Pick out and copy every line below that contains the word "Ether". Case counts, so a line qualifies only if its capital and lowercase letters match.

| RECORDS FOR THIS EXERCISE |
----------------------------------------

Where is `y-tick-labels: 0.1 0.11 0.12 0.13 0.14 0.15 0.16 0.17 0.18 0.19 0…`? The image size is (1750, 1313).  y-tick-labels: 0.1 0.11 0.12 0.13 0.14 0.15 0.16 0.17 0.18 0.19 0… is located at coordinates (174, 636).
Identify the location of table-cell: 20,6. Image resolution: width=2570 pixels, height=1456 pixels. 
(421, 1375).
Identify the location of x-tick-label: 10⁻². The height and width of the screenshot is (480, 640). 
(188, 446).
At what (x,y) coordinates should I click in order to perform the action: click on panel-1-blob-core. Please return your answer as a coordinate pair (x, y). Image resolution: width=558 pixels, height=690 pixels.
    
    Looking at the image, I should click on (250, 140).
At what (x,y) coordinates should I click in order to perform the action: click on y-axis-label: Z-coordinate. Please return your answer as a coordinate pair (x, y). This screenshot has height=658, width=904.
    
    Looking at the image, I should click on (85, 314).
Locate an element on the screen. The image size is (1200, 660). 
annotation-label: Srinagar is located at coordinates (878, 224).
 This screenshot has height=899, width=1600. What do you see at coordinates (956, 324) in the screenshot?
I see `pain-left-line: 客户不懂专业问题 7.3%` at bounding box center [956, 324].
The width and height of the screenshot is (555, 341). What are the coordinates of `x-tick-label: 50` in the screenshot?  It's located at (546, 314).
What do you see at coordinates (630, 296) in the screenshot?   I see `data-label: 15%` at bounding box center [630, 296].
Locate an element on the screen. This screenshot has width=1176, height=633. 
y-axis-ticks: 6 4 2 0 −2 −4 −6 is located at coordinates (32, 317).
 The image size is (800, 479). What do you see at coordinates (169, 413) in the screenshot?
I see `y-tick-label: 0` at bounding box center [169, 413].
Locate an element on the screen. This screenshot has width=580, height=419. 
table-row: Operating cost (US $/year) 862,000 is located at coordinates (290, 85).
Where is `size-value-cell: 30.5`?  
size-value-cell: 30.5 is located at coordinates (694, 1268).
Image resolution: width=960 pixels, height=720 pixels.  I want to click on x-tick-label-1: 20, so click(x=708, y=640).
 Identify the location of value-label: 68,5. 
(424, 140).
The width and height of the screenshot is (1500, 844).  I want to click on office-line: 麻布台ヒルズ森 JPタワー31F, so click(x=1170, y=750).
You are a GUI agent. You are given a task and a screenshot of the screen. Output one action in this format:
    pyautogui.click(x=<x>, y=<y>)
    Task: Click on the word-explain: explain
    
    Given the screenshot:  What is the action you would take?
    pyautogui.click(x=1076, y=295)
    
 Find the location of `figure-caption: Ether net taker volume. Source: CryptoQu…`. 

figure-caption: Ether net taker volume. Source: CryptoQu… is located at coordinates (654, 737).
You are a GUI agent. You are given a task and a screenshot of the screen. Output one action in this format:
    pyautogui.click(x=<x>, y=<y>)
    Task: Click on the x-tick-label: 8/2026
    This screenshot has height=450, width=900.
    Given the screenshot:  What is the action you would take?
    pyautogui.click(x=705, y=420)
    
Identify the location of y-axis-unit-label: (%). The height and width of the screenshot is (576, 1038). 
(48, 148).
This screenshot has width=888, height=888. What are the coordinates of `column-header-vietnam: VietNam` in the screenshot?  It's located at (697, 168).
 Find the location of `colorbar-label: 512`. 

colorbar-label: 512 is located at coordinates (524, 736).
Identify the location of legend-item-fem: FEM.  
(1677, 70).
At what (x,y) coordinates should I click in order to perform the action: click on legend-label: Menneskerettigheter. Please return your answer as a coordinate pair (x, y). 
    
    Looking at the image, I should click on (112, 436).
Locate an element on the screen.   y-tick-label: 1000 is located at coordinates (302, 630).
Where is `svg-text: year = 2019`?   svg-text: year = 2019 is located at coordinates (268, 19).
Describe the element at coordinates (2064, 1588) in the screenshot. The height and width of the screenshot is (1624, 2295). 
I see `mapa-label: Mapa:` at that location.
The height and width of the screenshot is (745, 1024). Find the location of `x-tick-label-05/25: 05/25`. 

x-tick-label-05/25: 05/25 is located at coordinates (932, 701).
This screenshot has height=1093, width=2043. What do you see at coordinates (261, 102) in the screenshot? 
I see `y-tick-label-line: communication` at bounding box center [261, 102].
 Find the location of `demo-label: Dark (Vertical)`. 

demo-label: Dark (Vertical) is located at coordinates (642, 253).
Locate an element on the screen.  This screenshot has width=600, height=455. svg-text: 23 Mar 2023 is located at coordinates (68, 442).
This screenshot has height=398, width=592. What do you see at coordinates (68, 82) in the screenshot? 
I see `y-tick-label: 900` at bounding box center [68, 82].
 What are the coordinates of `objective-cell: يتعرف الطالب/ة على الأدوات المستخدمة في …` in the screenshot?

----------------------------------------

| THE ANSWER |
 Find the location of `figure-caption: Ether net taker volume. Source: CryptoQu…`. 
figure-caption: Ether net taker volume. Source: CryptoQu… is located at coordinates (654, 737).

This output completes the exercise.